“Is this your first time here?” asked Deb King, eying the stack of pastry boxes in my arms. “I can always tell.”
I couldn’t tell her, of course, that part of my job as a critic involves anonymously ordering vast quantities of food. But even if I didn’t have to sample most of the store, it would have been hard to hold back. The counter held rows of glossy croissants, stacks of fat bagels, slice upon slice of elegantly decorated pies. Homemade Snickers, for goodness sakes. And King isn’t just relying on looks. At Deb’s Artisan Bakehouse, you get the whole package.
It started just over a year ago, in March of 2018, when King opened the small storefront just off Main Street. She had spent the last 16 years at home raising her kids, a worthwhile occupation that nevertheless left her “without a very impressive resume,” she said. She spent some time at jobs that didn’t particularly suit her, then started baking at home to pursue a passion that did. And when King baked, she really baked. Not just cookies or cupcakes, but more the finicky stuff — bagels, for example, and finely laminated croissants.
“That’s our specialty,” King said. “It takes three days to make a proper one.”

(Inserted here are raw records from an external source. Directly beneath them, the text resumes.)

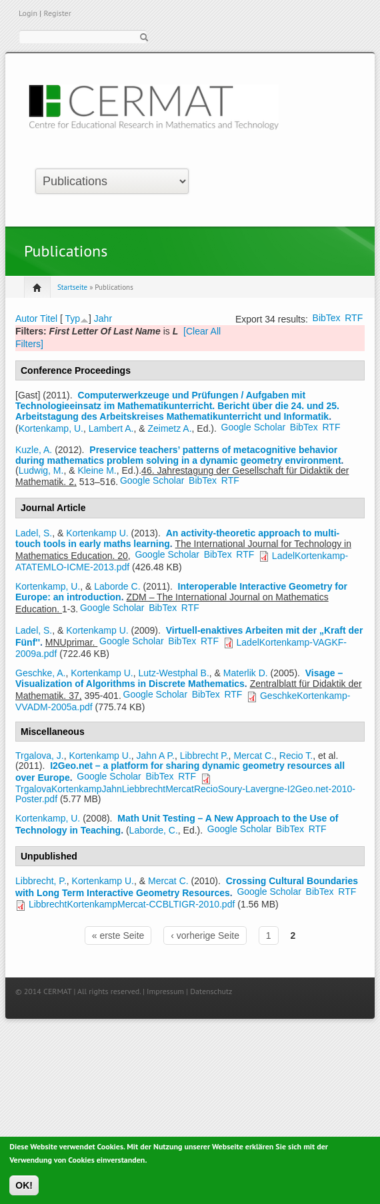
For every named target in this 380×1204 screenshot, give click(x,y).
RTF (354, 317)
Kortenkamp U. (97, 533)
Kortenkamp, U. (51, 428)
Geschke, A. (40, 673)
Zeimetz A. (169, 428)
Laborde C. (117, 586)
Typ (72, 318)
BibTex (327, 317)
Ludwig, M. (41, 470)
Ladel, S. (33, 533)
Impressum (165, 991)
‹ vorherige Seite (205, 935)
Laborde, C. (153, 830)
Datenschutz (211, 991)
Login (28, 13)
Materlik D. (245, 673)
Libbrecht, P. (41, 881)
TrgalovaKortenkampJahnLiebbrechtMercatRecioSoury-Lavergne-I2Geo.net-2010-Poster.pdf (185, 794)
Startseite (72, 287)
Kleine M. (96, 470)
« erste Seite (118, 935)
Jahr (103, 318)
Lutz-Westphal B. (173, 673)
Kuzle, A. (33, 449)
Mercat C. (253, 755)
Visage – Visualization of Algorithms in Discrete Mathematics (179, 678)
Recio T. (296, 755)
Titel (48, 318)
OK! (24, 1188)
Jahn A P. (156, 755)
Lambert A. (111, 428)
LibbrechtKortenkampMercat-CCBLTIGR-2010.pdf (132, 904)
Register (57, 13)
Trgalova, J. (39, 755)
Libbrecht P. (204, 755)
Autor (26, 318)
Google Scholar (253, 427)
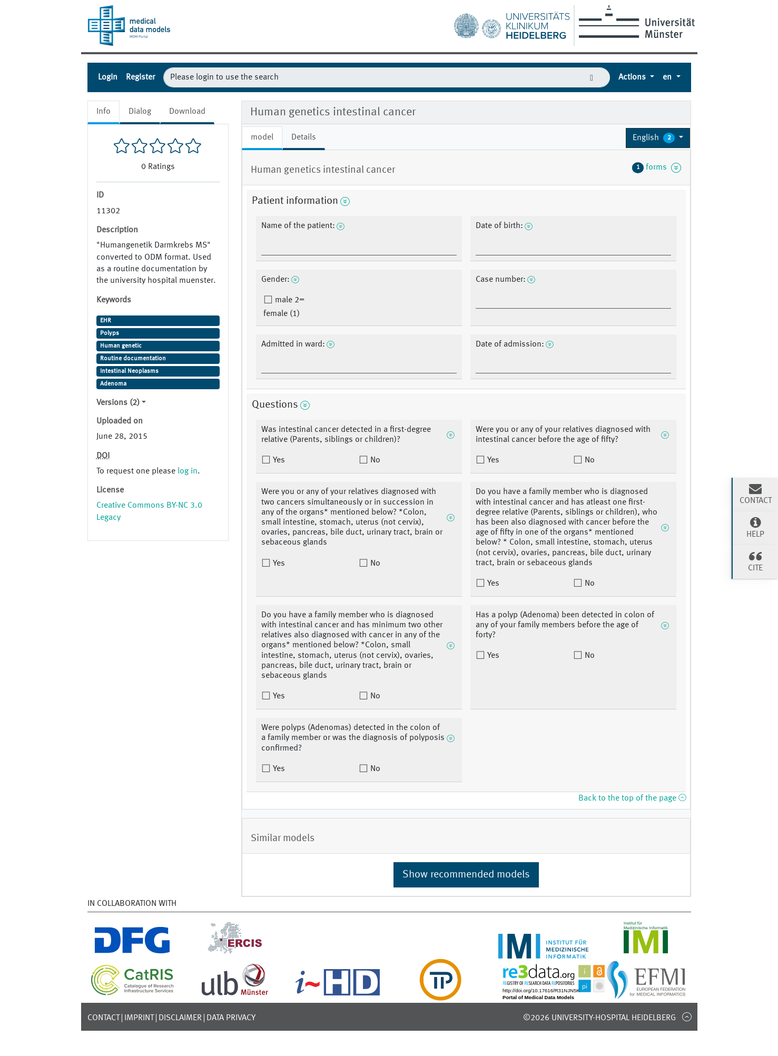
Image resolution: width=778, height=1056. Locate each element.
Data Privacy (230, 1018)
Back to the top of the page (632, 798)
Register (140, 77)
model (262, 137)
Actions (633, 77)
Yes (278, 460)
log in (188, 471)
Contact (103, 1018)
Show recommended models (466, 875)
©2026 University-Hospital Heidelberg (599, 1018)
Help (755, 527)
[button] (658, 138)
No (374, 460)
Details (303, 137)
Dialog (140, 111)
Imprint (139, 1018)
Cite (755, 561)
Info (103, 111)
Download (187, 111)
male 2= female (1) (283, 307)
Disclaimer (180, 1018)
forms (657, 167)
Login (107, 77)
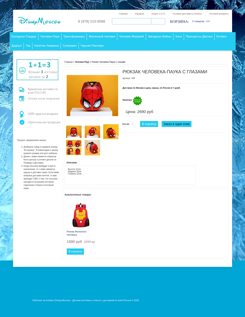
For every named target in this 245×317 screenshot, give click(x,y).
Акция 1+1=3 (158, 13)
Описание (72, 162)
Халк (178, 36)
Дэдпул (17, 45)
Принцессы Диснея (199, 36)
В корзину (149, 124)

That limits the bakery’s operating hours, but yields treats that are worth a drive from anywhere in Frederick County. I laughed out loud when I took my first bite of a white chocolate twice-baked, an extra-large croissant with an extra crunchy exterior from two rounds in the oven. That’s how good it was. The lacquered crust was coated in white chocolate; the finely layered interior was stuffed with raspberry preserves. With its glossy coating, it looked like a pastry that would be served at a tea party in Wonderland. And it had the taste to match, accented by slivered almonds sprinkled on top.

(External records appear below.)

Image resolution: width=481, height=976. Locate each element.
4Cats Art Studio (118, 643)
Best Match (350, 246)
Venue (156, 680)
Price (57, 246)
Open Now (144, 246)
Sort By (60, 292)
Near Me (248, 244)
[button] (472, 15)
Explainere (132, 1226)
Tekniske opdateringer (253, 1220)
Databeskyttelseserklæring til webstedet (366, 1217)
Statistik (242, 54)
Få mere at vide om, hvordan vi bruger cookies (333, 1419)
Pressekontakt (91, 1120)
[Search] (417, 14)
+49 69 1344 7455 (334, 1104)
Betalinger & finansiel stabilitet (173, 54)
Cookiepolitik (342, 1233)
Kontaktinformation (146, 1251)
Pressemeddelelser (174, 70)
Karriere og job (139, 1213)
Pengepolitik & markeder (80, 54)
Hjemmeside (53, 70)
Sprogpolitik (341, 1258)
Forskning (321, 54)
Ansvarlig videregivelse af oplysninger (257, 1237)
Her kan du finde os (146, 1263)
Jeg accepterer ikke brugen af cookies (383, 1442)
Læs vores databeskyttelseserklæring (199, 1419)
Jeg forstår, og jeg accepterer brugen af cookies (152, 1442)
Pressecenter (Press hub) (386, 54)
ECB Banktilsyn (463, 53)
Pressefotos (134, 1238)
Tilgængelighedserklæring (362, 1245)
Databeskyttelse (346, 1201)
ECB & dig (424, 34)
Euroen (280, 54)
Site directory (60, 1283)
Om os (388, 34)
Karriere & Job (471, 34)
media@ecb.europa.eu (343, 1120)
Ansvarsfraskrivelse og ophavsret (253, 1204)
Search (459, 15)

I could almost write a thesis on the sweets at Deb’s, an exercise in skilled moderation. Of the half-dozen or so I tried, all managed to highlight the flavors of their ingredients without veering into saccharine territory. A surprise favorite was a mango danish the size of a dessert plate, the buttery pastry folded in a circle and topped with brown sugar streusel. Under a less skilled baker, I could see the sticky treat becoming cloying. But at Deb’s, it was artfully composed, with crisp layers and a tropical compote highlighted by the molasses-y topping.
Of course, there are more traditional flavors: rum and raisin in a brick of bread pudding that could double as the foundation stone for a Roman coliseum; an apple-Gouda turnover with tender fruit and a smoky layer of cheese; a crunchy bear claw with cinnamon sugar and delicate almond paste. But the shop shines most, I think, when it’s offering the unexpected. Take the weekly slate of “cruffins,” laminated pastries shaped in a muffin tin. Each one is roughly the size of two balled fists, and each is a venue for King’s creativity.

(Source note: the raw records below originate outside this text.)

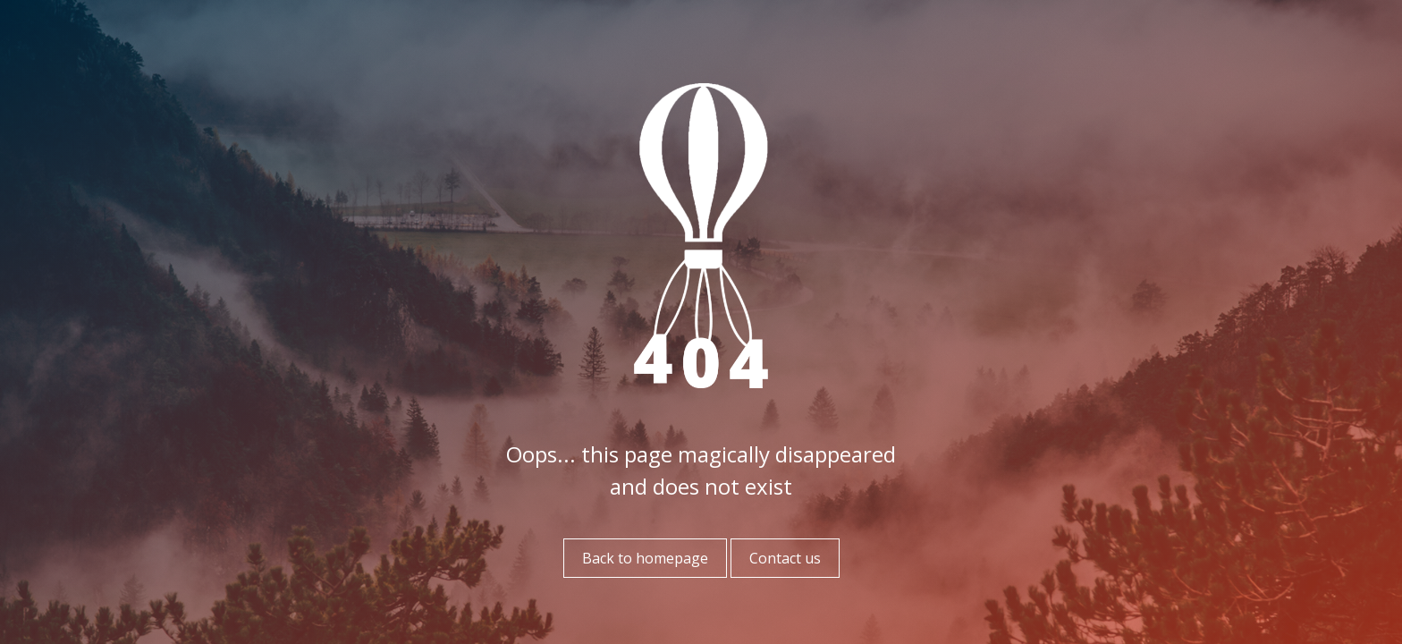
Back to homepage (645, 558)
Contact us (785, 558)
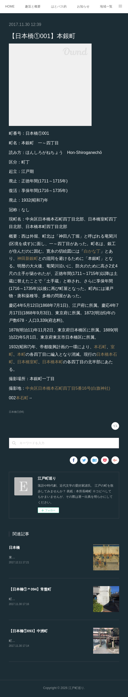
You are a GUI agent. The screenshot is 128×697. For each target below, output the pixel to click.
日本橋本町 (52, 362)
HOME (10, 6)
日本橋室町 (27, 362)
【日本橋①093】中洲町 (28, 631)
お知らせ (83, 6)
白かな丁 (92, 251)
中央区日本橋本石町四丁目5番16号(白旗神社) (67, 388)
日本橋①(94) (16, 411)
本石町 (100, 347)
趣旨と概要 (33, 6)
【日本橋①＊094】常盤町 (30, 589)
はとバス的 (59, 6)
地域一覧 (106, 6)
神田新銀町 (27, 258)
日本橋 (14, 547)
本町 (21, 354)
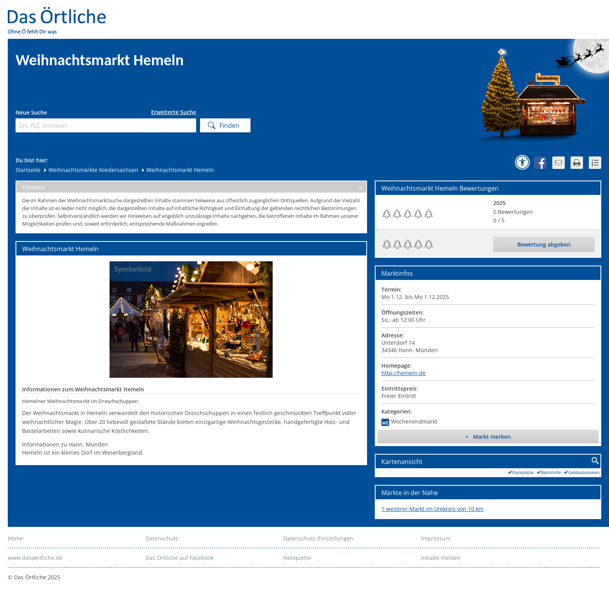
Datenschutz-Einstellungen (318, 538)
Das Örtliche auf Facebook (180, 557)
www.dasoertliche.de (35, 557)
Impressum (436, 538)
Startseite (28, 170)
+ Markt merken (488, 436)
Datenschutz (162, 538)
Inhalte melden (441, 557)
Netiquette (297, 557)
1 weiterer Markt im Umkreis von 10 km (432, 508)
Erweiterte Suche (173, 112)
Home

On the week I visited, the bakery was offering Cinco de Mayo flavors like horchata and dulce de leche. My preference was for the horchata, coated with cinnamon sugar and stuffed with a nutmeg-scented pastry cream. But my real favorite was the third choice, a thoroughly American Boston cream pie cruffin. Coated with bittersweet chocolate and filled with a hefty squeeze of vanilla custard, the pastry — rolled in grainy sugar — sent a shiver of pleasure down the back of my neck.
If King wants to emphasize one thing, it’s the name of the store — a bakehouse opposed to a traditional bakeshop. She says the difference lies in her offerings, which include savory treats just as much as sweet. On the morning I visited, she walked out of the kitchen to slice up a huevos rancheros hand pie, offering samples to a group of waiting customers. It might be a “Let’s Call the Whole Thing Off”-level distinction, but I can understand why King wants to highlight her savory pastries. Like everything else in the store, they’re delicious. The hand pie packed black beans and avocado alongside creamy baked egg and a zesty tomato sauce. Other days, King might pair blue cheese with bacon or caramelized onions with roasted dates. The flavors rotate, but the quality never does.
There’s also the crab “pretzel” — croissant dough twisted and topped with an ultra-creamy dip. I’m not going to lie: I ate so much of it that I felt kind of sick. It’s a rich, rich treat, and not just because it’s one of the pricier options on the menu. Pairing buttery pastry with dairy-rich crab dip is a flavor wombo combo, but it’s also an exercise in self-control. The snack gets an extra dose of flavor from a healthy dash of Old Bay mixed into the dip.
It’s easy to go on and on about Deb’s. The shop offers some of the best bagels I’ve had in Maryland — light and airy with a distinct yeastiness and great chew. I’d go back for the key lime pie alone, a heavenly slice of citrus custard with an impeccably crisp graham cracker crust. Luckily, though, no one needs me to go on and on. I’ve talked about the shop. It’s there. It’s open. And it’s worth a return visit. After a year in business, Deb’s already has the bonhomie of a long-time neighborhood favorite. King knows many of her customers by name. On the morning I visited, one woman bought a dozen cookies to ship to her daughter stationed in Iraq. It’s a testament, I think, to the store’s wide-ranging appeal.